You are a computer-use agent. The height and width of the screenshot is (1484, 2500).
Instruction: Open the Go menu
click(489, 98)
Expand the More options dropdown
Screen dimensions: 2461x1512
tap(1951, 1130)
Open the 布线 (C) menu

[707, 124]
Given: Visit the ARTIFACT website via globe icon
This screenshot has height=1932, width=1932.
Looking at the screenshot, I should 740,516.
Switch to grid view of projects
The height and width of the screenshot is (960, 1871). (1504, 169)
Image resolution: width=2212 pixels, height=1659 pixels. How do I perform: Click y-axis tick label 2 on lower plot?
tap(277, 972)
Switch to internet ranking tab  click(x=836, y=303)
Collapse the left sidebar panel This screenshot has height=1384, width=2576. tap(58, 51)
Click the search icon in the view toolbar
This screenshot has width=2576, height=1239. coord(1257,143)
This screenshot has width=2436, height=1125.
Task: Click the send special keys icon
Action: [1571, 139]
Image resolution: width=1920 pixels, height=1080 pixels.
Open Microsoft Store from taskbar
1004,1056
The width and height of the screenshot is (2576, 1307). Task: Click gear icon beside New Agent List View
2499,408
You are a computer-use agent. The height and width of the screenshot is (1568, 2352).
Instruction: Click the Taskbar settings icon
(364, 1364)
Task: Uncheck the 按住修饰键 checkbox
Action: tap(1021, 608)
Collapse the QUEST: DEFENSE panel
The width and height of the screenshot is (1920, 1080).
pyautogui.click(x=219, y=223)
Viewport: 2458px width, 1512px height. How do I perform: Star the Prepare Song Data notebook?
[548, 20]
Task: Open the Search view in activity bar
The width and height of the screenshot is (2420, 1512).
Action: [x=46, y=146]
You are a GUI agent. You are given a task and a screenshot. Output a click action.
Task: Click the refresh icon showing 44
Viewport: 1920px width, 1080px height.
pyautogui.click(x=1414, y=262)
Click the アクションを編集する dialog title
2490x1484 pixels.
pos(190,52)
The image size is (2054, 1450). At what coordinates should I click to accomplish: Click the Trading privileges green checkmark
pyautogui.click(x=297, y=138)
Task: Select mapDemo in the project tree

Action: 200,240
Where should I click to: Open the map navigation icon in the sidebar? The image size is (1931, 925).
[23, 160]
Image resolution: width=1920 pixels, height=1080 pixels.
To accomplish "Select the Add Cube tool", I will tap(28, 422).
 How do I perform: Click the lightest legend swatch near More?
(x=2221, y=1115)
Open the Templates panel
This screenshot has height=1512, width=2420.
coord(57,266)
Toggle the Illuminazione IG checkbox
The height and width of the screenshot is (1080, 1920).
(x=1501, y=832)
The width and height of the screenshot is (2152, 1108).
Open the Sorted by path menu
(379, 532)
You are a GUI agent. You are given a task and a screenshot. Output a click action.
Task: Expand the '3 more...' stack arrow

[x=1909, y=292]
※ ※ ※
**TASK OBJECTIVE**: Up to the line containing "Viewport: 1920px width, 1080px height.", skip everything; from that line through the last line above, return each line exactly.

**WRITTEN RESPONSE**:
Viewport: 1920px width, 1080px height.
pyautogui.click(x=1414, y=262)
Click the アクションを編集する dialog title
2490x1484 pixels.
pos(190,52)
The image size is (2054, 1450). At what coordinates should I click to accomplish: Click the Trading privileges green checkmark
pyautogui.click(x=297, y=138)
Task: Select mapDemo in the project tree

Action: 200,240
Where should I click to: Open the map navigation icon in the sidebar? The image size is (1931, 925).
[23, 160]
Image resolution: width=1920 pixels, height=1080 pixels.
To accomplish "Select the Add Cube tool", I will tap(28, 422).
 How do I perform: Click the lightest legend swatch near More?
(x=2221, y=1115)
Open the Templates panel
This screenshot has height=1512, width=2420.
coord(57,266)
Toggle the Illuminazione IG checkbox
The height and width of the screenshot is (1080, 1920).
(x=1501, y=832)
The width and height of the screenshot is (2152, 1108).
Open the Sorted by path menu
(379, 532)
You are a GUI agent. You are given a task and a screenshot. Output a click action.
Task: Expand the '3 more...' stack arrow

[x=1909, y=292]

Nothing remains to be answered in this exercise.